NGANJUK ,memo.co.id- Gejolak masyarakat akibat terkena dampak pencemaran lingkungan yang ditimbulkan dari bau kotoran ayam ternak dan lalat masih menjadi tren di Kabupaten Nganjuk . Faktanya hingga saat ini persoalan yang tergolong klasik itu belum bisa teratasi secara arif baik dari dinas terkait ataupun dari pihak pengusaha . Endingnya lagi-lagi warga yang menjadi korban.

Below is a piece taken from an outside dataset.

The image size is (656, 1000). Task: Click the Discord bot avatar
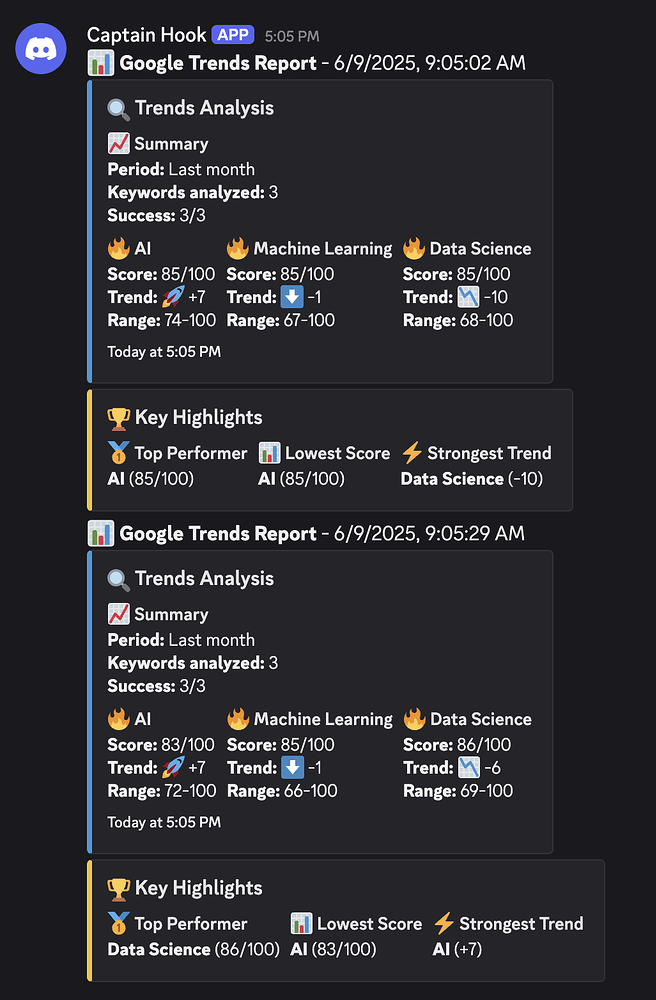(40, 48)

Dari hasil pengamatan praktisi lingkungan hidup di Kabupaten Nganjuk, Ahmad Rofiq, SH, MH menjelaskan akibat sering munculnya gejolak ditengah masyarakat karena peran pengawasan dari petugas teknis UPTD Dinas Peternakan tingkat kecamatan masih minim.
Termasuk kelonggaran pemberian ijin usaha dari dinas teknis kepada pengusaha tanpa dibarengi dengan upaya analisa lingkungan secara prosedur. Salah satunya kesalahan yang sangat mencolok adalah ketentuan jarak kandang dengan pemukiman penduduk banyak yang tidak memenuhi syarat ijin gangguan ataupun bangunan. Dan yang paling fatal , dari pihak tem pengawas sering kecolongan data perkembangan populasi ternak milik pengusaha.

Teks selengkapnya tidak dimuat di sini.